▶ _WHAT YOU SHOULD DO_
With the images left out, print all of the records below exactly.

▶ _INFORMATION PROVIDED_
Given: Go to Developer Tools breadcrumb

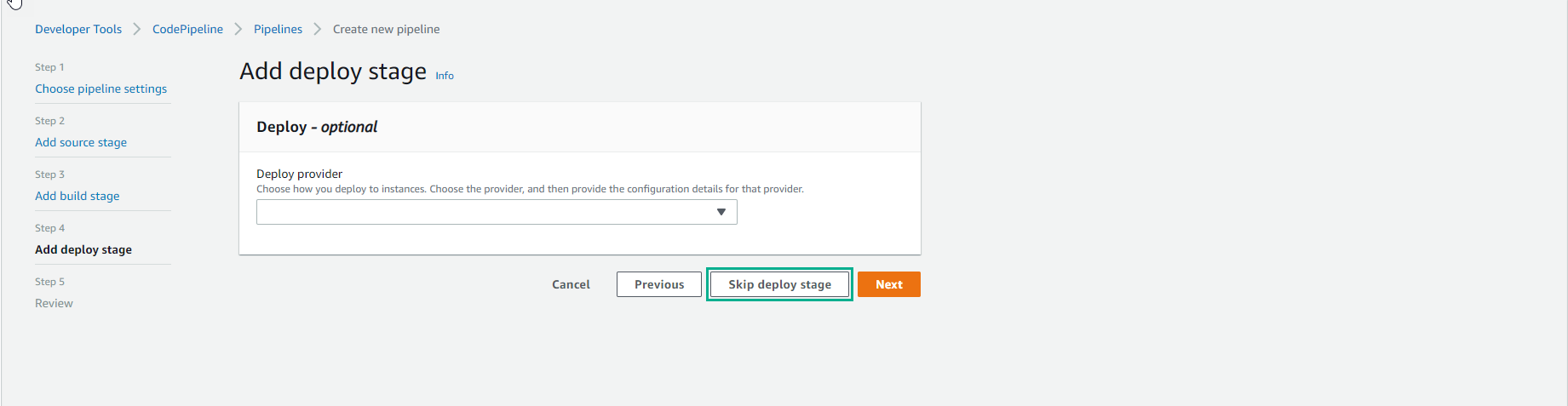Looking at the screenshot, I should 78,29.
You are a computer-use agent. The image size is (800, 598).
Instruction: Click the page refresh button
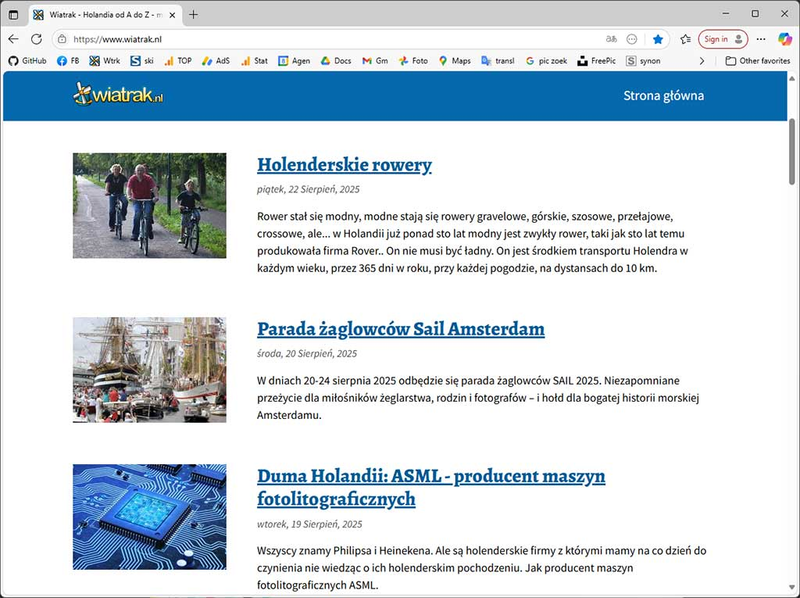click(x=36, y=39)
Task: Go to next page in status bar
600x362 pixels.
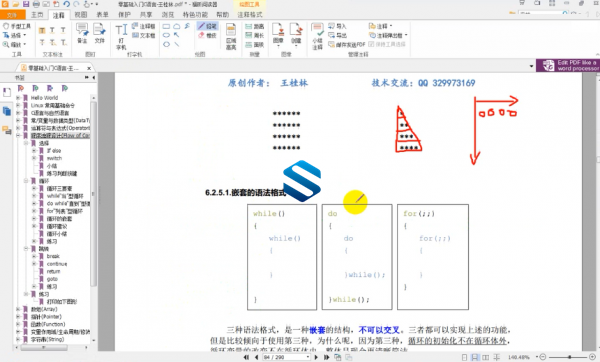Action: pos(316,357)
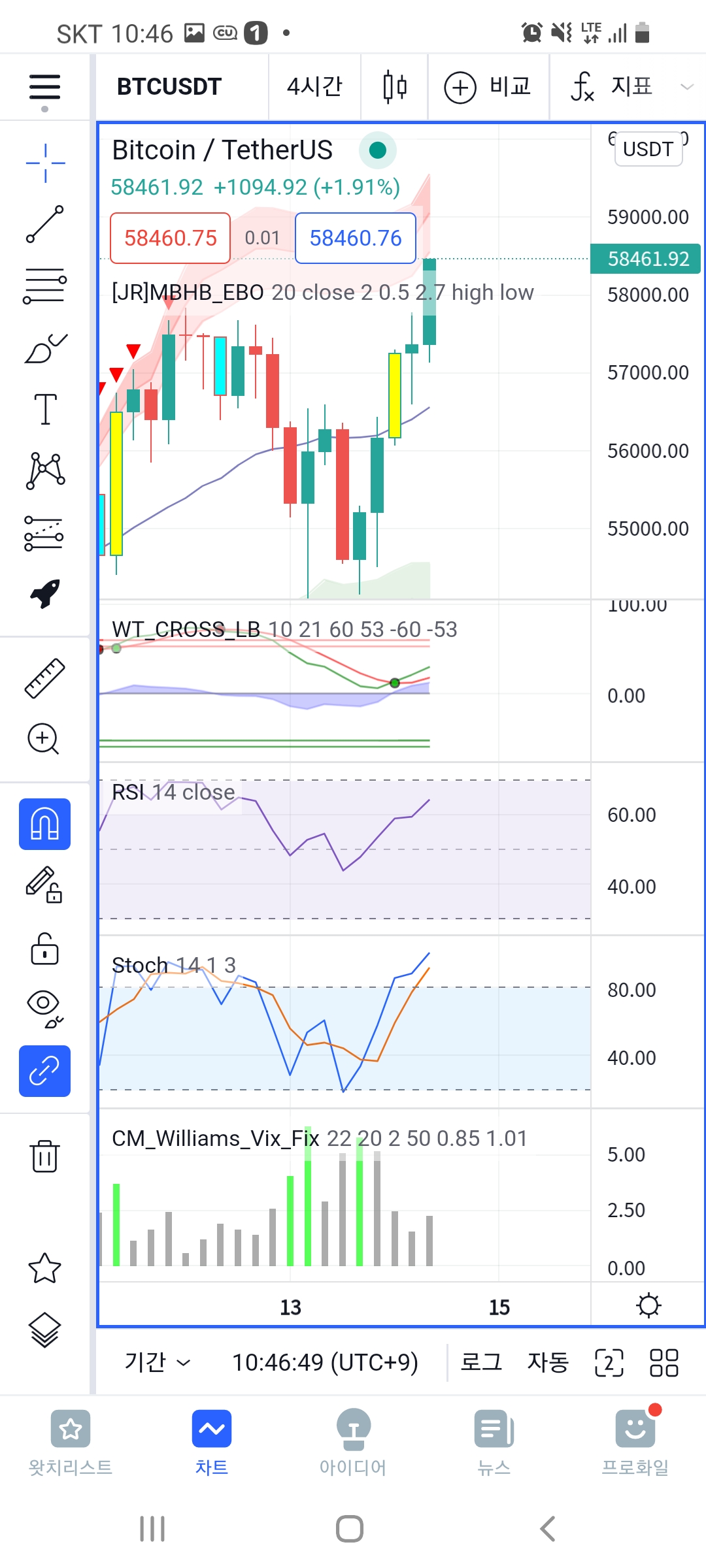Open the ruler measure tool
The width and height of the screenshot is (706, 1568).
(44, 678)
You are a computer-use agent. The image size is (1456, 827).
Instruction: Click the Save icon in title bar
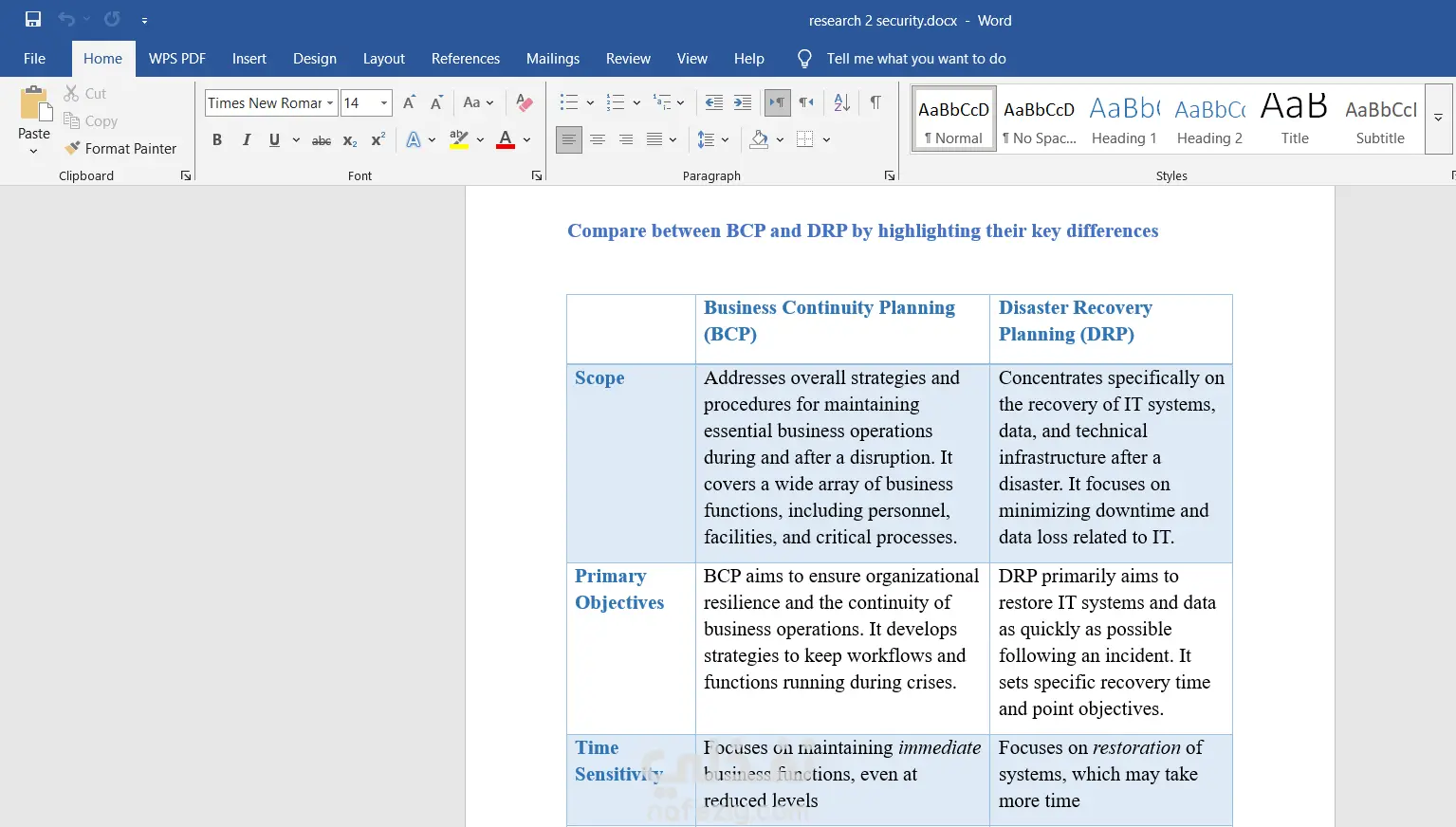pos(33,20)

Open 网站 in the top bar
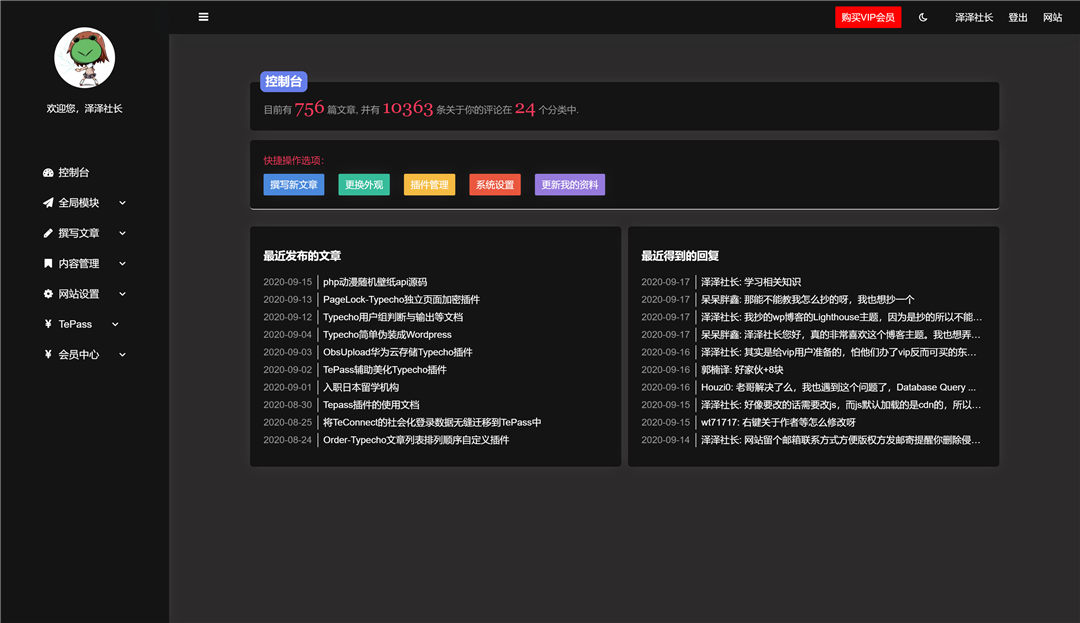(x=1052, y=17)
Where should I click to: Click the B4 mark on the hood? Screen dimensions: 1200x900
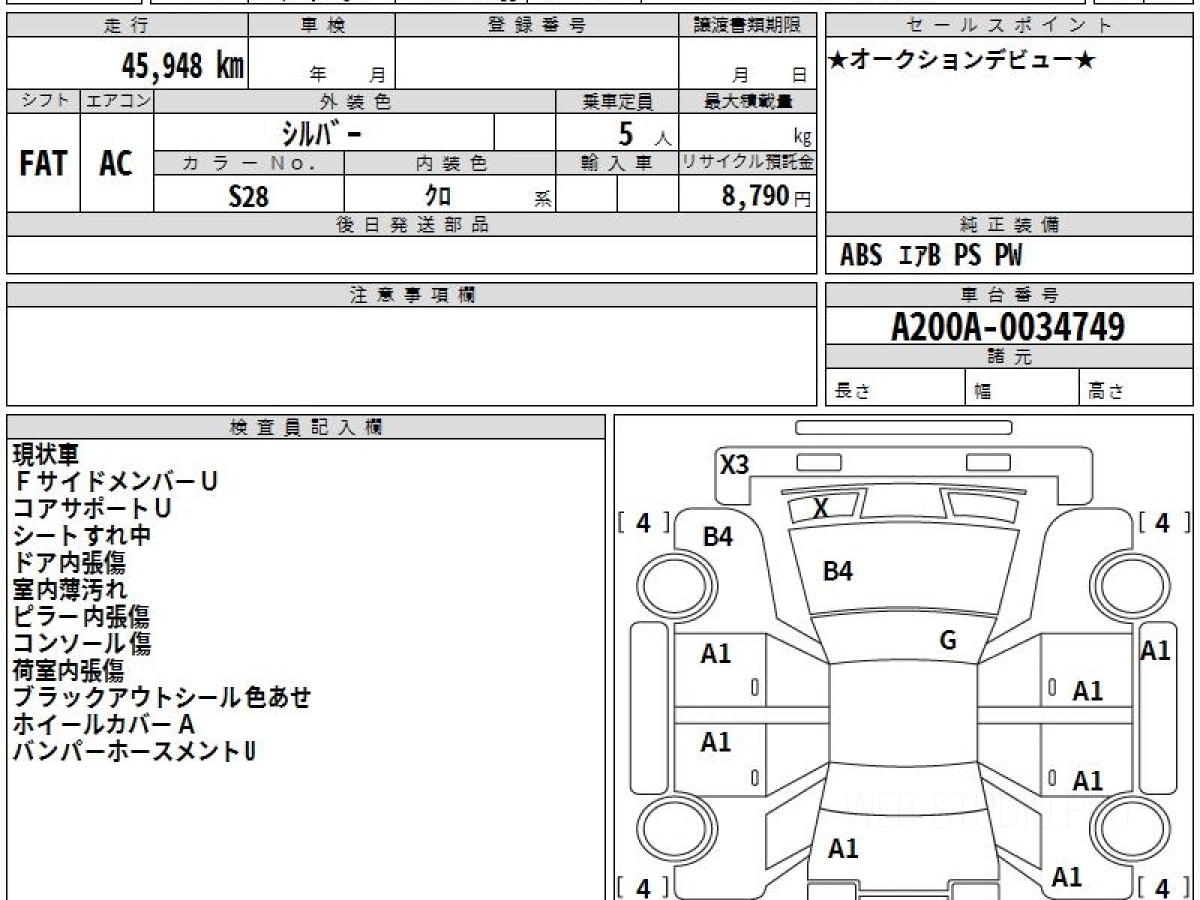[837, 572]
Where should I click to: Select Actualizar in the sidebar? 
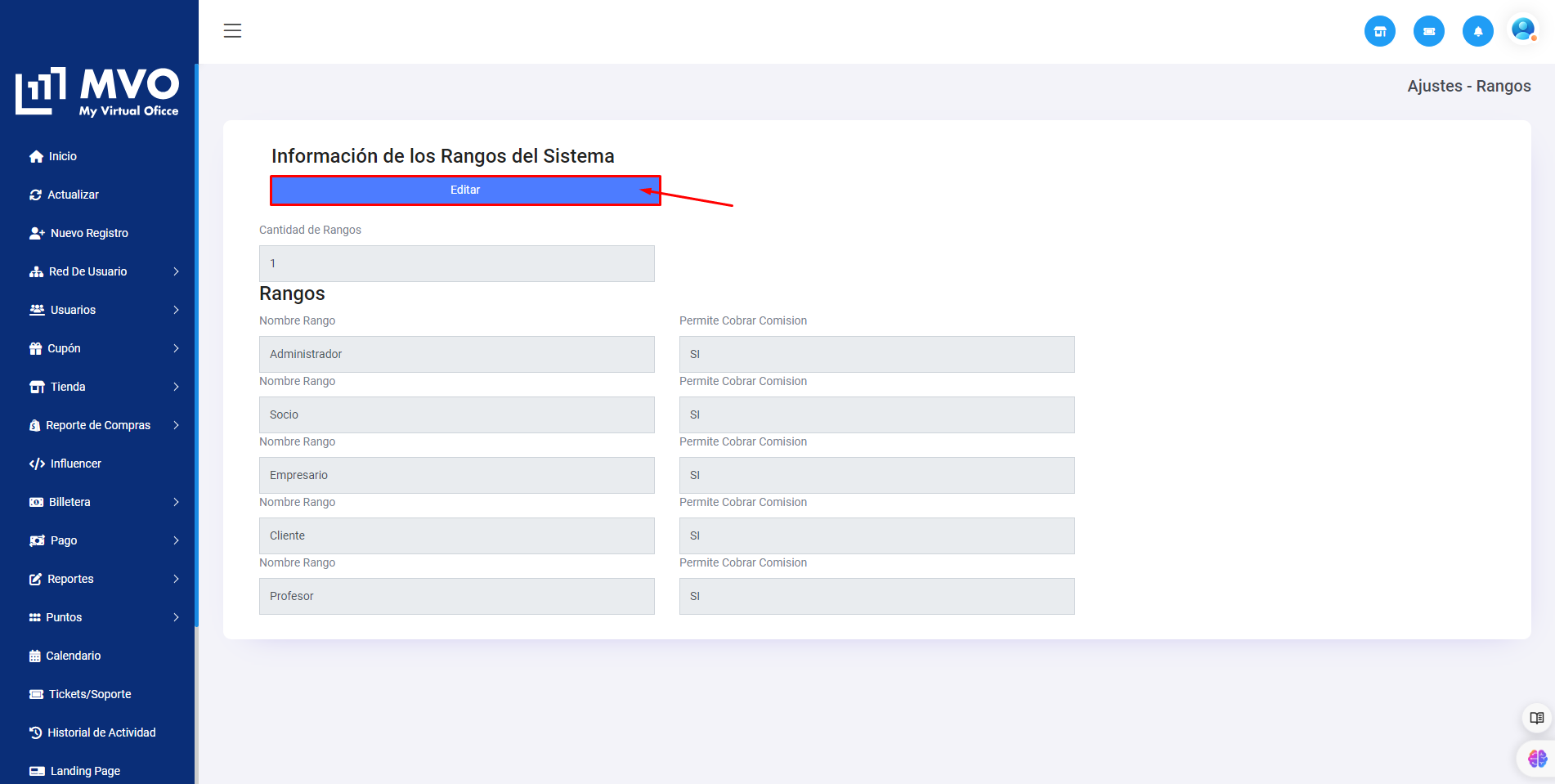[73, 195]
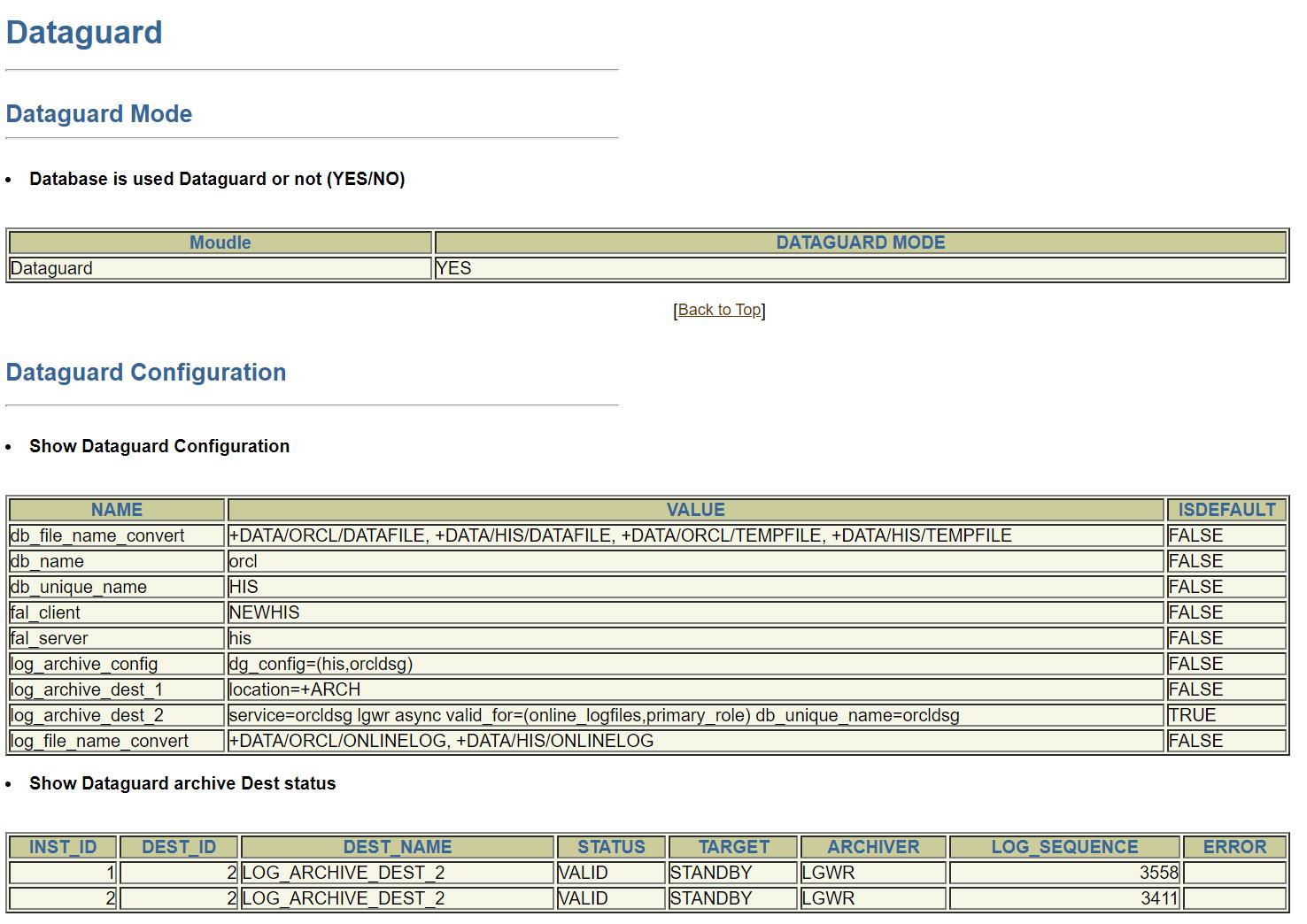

▶ _RESULT_
Given: Go to Developer Tools breadcrumb

Looking at the screenshot, I should 78,29.
You are a computer-use agent. The image size is (800, 598).
Instruction: Click the page refresh button
click(x=36, y=39)
Task: Go to next page in status bar
600x362 pixels.
Action: pos(316,357)
Open the ruler measure tool
The width and height of the screenshot is (706, 1568).
(44, 678)
You are a computer-use agent. The image size is (1456, 827).
Instruction: Click the Save icon in title bar
pos(33,20)

Open 网站 in the top bar
(x=1052, y=17)
Where should I click to: Click the B4 mark on the hood? Screen dimensions: 1200x900
[837, 572]
Where should I click to: Select Actualizar in the sidebar? 
[73, 195]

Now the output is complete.